## WHAT NEEDS TO BE DONE:
In the records below, find the line that contains "Instruction: Click the Filter Sessions bar" and the line that contains "Follow the AWS Budgets link", then retype exactly those two lines and every line between them.

▬▬▬

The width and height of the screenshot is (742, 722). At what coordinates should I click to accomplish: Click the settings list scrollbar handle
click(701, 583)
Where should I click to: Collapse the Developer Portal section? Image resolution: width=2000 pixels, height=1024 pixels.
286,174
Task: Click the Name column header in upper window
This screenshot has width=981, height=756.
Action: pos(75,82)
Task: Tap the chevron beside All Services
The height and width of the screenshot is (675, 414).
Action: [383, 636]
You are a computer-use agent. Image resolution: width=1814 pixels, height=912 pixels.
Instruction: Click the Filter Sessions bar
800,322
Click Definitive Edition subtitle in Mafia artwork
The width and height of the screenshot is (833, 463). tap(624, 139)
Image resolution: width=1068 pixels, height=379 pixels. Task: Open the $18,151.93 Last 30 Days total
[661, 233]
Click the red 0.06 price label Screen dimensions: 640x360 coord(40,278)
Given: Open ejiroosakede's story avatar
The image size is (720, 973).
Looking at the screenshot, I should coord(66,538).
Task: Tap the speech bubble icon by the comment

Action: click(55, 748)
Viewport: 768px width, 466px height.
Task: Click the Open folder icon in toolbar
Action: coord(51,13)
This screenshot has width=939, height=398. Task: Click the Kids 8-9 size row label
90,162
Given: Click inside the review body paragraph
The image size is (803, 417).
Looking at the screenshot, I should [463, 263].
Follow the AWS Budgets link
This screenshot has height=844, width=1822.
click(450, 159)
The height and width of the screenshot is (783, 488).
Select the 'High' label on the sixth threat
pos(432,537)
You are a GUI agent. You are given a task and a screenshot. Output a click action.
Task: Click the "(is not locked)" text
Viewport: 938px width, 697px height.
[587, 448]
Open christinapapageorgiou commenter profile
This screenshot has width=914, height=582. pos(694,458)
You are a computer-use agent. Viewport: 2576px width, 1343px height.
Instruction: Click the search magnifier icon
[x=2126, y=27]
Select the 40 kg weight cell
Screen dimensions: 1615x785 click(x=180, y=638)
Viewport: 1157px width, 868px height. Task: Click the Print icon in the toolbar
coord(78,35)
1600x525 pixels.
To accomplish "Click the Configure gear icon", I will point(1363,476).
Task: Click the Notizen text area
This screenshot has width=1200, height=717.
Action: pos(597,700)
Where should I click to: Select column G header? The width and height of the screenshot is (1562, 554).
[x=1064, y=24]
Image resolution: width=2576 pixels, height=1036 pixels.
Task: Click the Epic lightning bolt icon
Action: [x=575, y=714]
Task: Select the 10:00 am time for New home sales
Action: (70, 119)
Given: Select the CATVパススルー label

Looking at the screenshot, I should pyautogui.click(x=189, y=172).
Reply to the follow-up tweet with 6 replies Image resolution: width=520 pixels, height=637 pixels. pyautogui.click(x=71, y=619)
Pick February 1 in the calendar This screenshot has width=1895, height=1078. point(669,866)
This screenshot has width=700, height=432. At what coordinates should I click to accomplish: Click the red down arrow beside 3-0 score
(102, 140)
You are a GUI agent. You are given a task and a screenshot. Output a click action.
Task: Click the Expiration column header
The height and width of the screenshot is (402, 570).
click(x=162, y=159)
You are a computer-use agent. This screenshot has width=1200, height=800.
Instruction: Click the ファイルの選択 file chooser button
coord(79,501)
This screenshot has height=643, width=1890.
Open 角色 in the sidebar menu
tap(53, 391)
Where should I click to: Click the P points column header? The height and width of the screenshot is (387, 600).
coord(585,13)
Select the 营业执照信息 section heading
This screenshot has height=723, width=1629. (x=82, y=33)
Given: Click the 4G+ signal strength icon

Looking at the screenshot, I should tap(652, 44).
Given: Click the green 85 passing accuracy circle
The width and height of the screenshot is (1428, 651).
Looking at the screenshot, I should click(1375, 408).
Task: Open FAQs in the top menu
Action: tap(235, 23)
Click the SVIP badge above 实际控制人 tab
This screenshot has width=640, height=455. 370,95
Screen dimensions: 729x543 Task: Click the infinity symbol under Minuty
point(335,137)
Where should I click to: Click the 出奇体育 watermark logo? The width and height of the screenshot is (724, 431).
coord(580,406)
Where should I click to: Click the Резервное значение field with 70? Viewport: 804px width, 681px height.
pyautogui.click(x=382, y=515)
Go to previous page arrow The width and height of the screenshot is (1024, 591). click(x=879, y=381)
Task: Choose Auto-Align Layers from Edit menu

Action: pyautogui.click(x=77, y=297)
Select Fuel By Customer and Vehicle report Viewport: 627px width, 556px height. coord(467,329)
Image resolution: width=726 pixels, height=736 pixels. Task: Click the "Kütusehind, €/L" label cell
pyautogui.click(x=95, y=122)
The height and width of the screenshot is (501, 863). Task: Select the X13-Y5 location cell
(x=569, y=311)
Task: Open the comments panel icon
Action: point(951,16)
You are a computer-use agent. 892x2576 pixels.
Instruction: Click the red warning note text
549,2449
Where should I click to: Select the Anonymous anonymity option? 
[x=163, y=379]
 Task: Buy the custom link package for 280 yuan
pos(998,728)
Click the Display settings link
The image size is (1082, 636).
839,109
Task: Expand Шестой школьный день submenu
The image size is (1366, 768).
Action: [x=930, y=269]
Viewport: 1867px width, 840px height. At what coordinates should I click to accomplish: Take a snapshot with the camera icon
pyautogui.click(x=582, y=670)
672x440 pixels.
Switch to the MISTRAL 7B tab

▬▬▬

## EXERCISE OUTPUT:
Instruction: Click the Filter Sessions bar
800,322
Click Definitive Edition subtitle in Mafia artwork
The width and height of the screenshot is (833, 463). tap(624, 139)
Image resolution: width=1068 pixels, height=379 pixels. Task: Open the $18,151.93 Last 30 Days total
[661, 233]
Click the red 0.06 price label Screen dimensions: 640x360 coord(40,278)
Given: Open ejiroosakede's story avatar
The image size is (720, 973).
Looking at the screenshot, I should coord(66,538).
Task: Tap the speech bubble icon by the comment

Action: click(55, 748)
Viewport: 768px width, 466px height.
Task: Click the Open folder icon in toolbar
Action: coord(51,13)
This screenshot has width=939, height=398. Task: Click the Kids 8-9 size row label
90,162
Given: Click inside the review body paragraph
The image size is (803, 417).
Looking at the screenshot, I should [463, 263].
Follow the AWS Budgets link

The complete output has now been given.